Let’s look at other areas that content marketing touches and see if we can get what you need:
Your sales team has a budget to wine and dine potential clients, right? Well, what if instead of taking them to that fancy steak dinner, your team interviewed a prospect and included quotes from her in your next article? It would give your team a reason to reach out to her (prospecting), make her feel good while providing something of value (nurturing), and give the salesperson a reason to reach out to the prospect once the article is published (following up).
Let’s say you can convince your sales manager that content will shrink the sales cycle and generate more qualified leads over the year.
The average customer acquisition cost in the SaaS industry is about six to 12 times the average monthly fee. So, if you’re charging $1,000 per month, that conservatively costs you $6,000 to acquire a customer.
For example, according to the OPEXEngine SaaS benchmark report, the average payback period for customer acquisition costs is about 18 months. This is calculated by dividing the CAC per new customer by the average recurring revenue per customer. However, SaaS companies with expected growth rates in the 20 to 50 percent range had a payback period of only 6.5 months, while those with expected growth rates higher than 50 percent had an average payback period of 35 months.
If you could move that acquisition cost down to $4,000 for 100 clients per year, you just saved the company $200,000. Ask for $100,000 of that back for your content marketing strategy to actually make this work, and you’re on your way to getting the budget you need.
If you’re in the tech industry, you’re likely using a headhunter or recruitment agency to find top engineers. They charge anywhere between 15 to 30 percent of an employee’s first-year salary to help you find the right person. If the average developer role at a technology company pays $200,000, that’s at least $30,000 per employee.
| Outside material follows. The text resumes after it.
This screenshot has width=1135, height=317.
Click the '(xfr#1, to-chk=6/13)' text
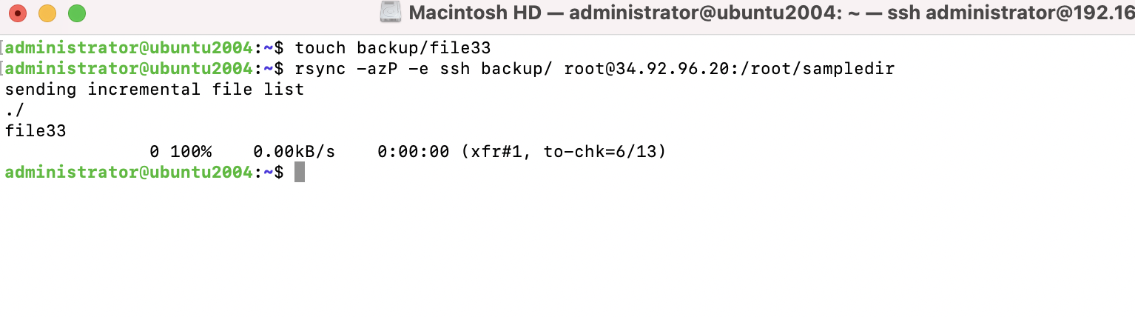pyautogui.click(x=563, y=152)
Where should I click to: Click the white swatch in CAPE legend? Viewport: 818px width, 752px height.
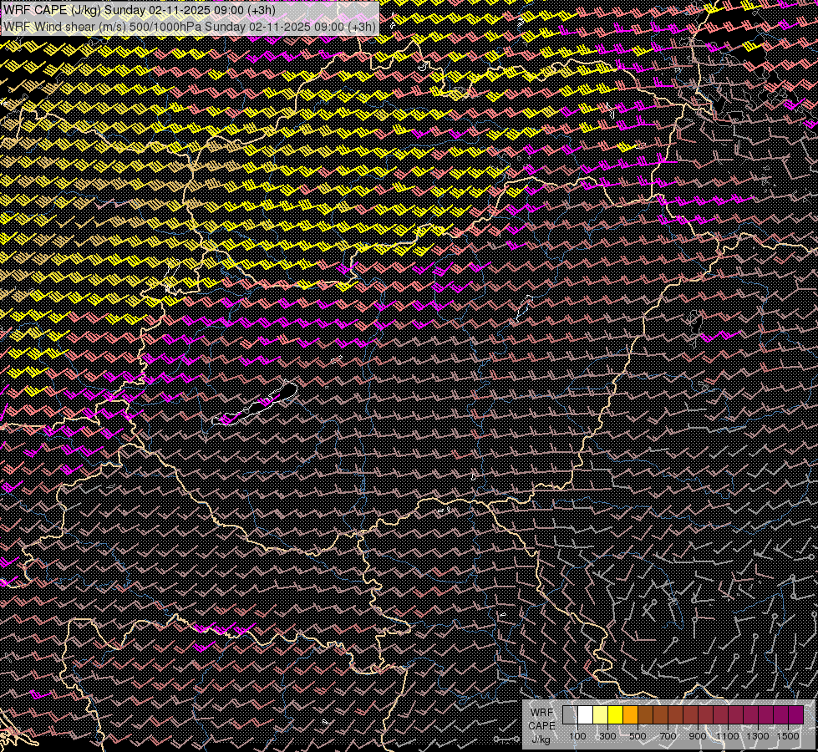(585, 714)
Content helps to attract top talent by showcasing a company’s culture and core values while also weeding out low-quality applicants. If a candidate comes into an interview without having read any content published by your company leaders, it’s a major red flag. This will make candidates stand out who’ve done their research and can offer insightful feedback.
So if your firm is planning to hire 10 new engineers in the next year — and you can do so without a headhunter — that’s worth $300,000 because they will need to invest in recruiters and other HR expenses to hire these employees. So let’s say they can conservatively give you $100,000 of that savings for your budget.
Now you’re at $200,000 — and you haven’t even touched your marketing budget.
The ROI of investor relations is more difficult to measure, so I’ll share a story to illustrate content’s effects in this area.
We were working with a client who was in the process of raising Series B funding. She reached out to an investor in her industry multiple times with no response and assumed it wasn’t going to happen. We then helped her write an article that showcased her expertise in the industry and made some rather bold predictions about where the industry was headed. Someone read the article and passed it along to his contact — the very investor she was trying to reach. He read the article, loved her vision, reached out to her, and signed the $1 million check she was asking for a few months later.
One piece of content was the spark that landed her a $1 million investment.
Let’s say you spend heavily on traveling, meeting with investors, and trying to get in front of the right people. If you can allocate some of those costs to content instead (let’s say $20,000), you have one more tool for getting in touch with the right people.
So now you’re at $220,000, and you still haven’t gone to the marketing department.
Although these are very different areas, let’s look at them as a unit. You want these groups of people actively engaged in your organization, telling others what they know about you and positioning your company in a positive light.
Content can help with this. Clients are much more likely to share an article you wrote than your brochure or proposal. When they share your quality content, their contacts will potentially ask how they know about your company, and bingo: referral time.
Content can help with employee advocacy, too. Employees want to work for the best, and when they can brag about working for the best by sharing your expert content, it instills pride in working there. It’s also more enjoyable for an employee to share an awesome article about your company culture than a stale job description. This helps with customer acquisition, talent acquisition, and overall brand awareness.
Let’s say you’re able to pull $10,000 from different budgets that play into customer loyalty and employee advocacy.
Now you have $230,000 to work with.
Finally, we’ve reached the marketing department. Suddenly, all you need to ask for is $140,000 out of the $1 million marketing budget. That’s not even 15 percent; that’s less than the average company that isn’t doing content well spends.